Wanted by no one. Hunted by everyone.

Sixteen-year-old Nathan lives in a cage: beaten, shackled, trained to kill. In a modern-day England where two warring factions of witches live amongst humans, Nathan is an abomination, the illegitimate son of the world’s most terrifying and violent witch, Marcus. Nathan’s only hope for survival is to escape his captors, track down Marcus, and receive the three gifts that will bring him into his own magical powers—before it’s too late. But how can Nathan find his father when there is no one safe to trust, not even family, not even the girl he loves?Half Bad is an international sensation and the start of a brilliant trilogy: a gripping tale of alienation and the indomitable will to survive.

When I first finished this book I immediately gave it a 4/5 star rating on goodreads, but after having some time to think about it I’ve realised it didn’t quite deserve it. Don’t get me wrong, I did like this book but it just did not live up to my expectations or the hype it was receiving.

Half Bad follows sixteen-year-old Nathan who is the illegitimate child of a white witch and the world’s most terrifying black witch, Marcus. From a very young age Nathan had been an outcast, ridiculed and restricted by other white witches. As Nathan desperately searches for his father in order to receive the three gifts which will make him a full witch, he must also evade the hunters who seek to recapture him and use him as a weapon.

We first meet Nathan whilst he is locked in a cage per the orders of the council of white witches. This immediately piqued my interested as I was curious to know what he had done to be put in such a situation. As the story progresses and we learn why he was locked in a cage I felt both sympathy for him and disgust at the prejudice he was experiencing constantly. However, once Nathan escapes his captors and begins searching for his father I lost interest in his character. I found the other characters, including those we only met briefly, within this story to be both more interesting, quirky and dynamic than Nathan – I would have preferred to read from any of their perspective.

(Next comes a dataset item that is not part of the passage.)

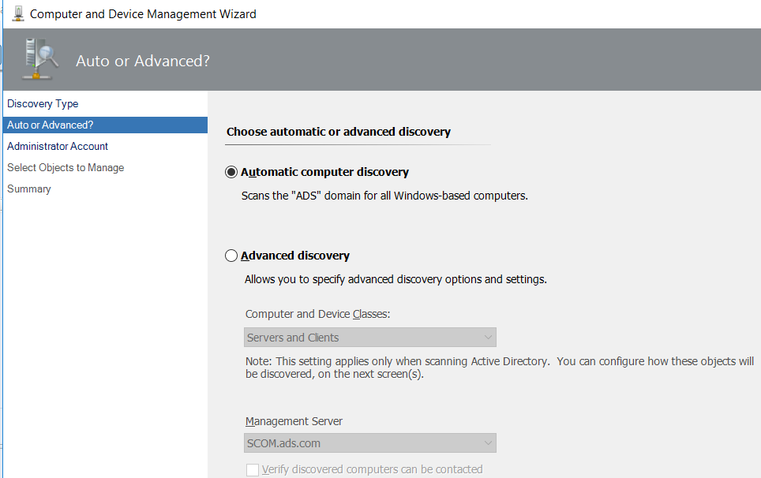The height and width of the screenshot is (478, 761).
Task: Check Verify discovered computers can be contacted
Action: coord(253,470)
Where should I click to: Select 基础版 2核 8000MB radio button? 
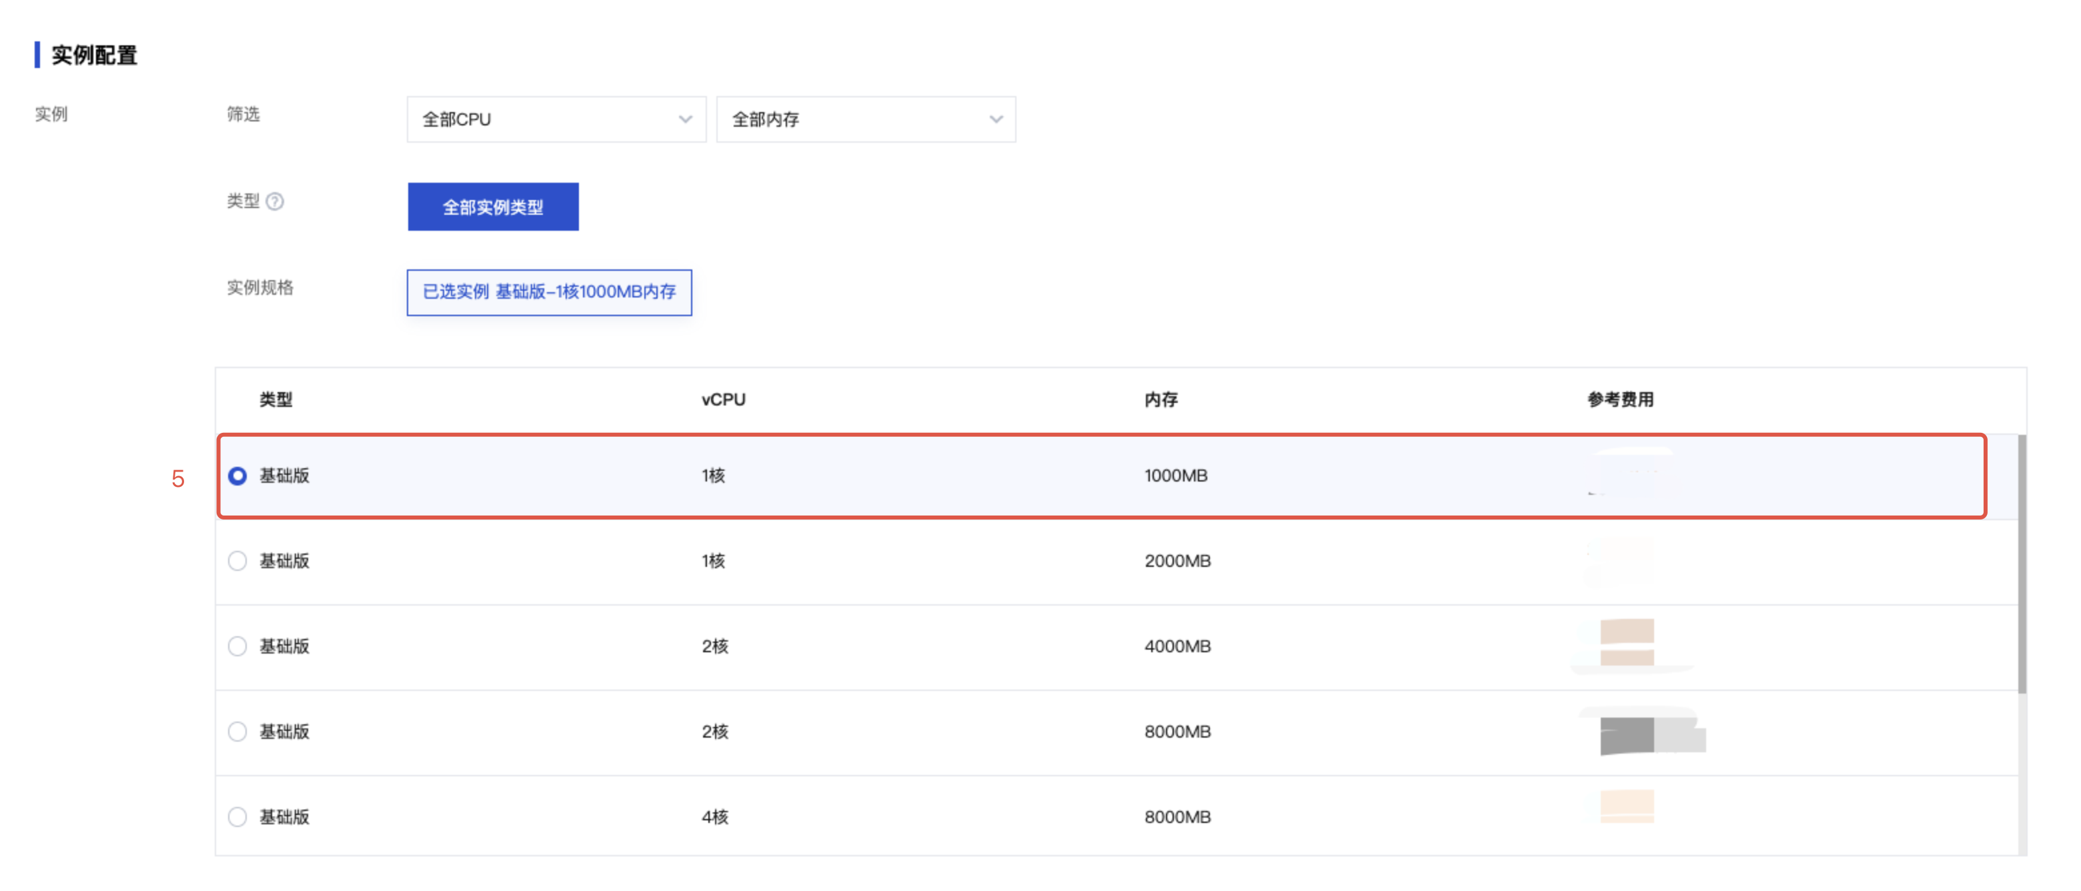tap(238, 731)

The lack of magic within this book was disappointing. I picked this up expecting to read about witches, yet there was little, to no, magic throughout this novel. Yes, I understand that Nathan is not yet a full witch and so all he can do is heal (which is also mentioned too many times for my liking) but he did interact with other full witches who could have done something magical.

Throughout this story the invertible meeting of Marcus and Nathan was built up, but when they finally met it lasted a chapter (or so) and it felt tedious. Nathan did not express the emotions I had expected, which made me feel very disconnected from their meeting. Marcus also confused me. There were brief moments where it seemed like he cared and then there were others where he acted aloof. Although, I do believe this was done to make me the reader want to learn if Marcus truly cared about Nathan… which would be a good motive for them to pick up the second book.

Sally Green’s writing was certainly unique and it took some time to get used to. There were moments within this story where I felt as though nothing was happening, there was no progression and I found myself losing interest quickly.

Although I did like this story, I’m still unsure if I will be reading the sequel.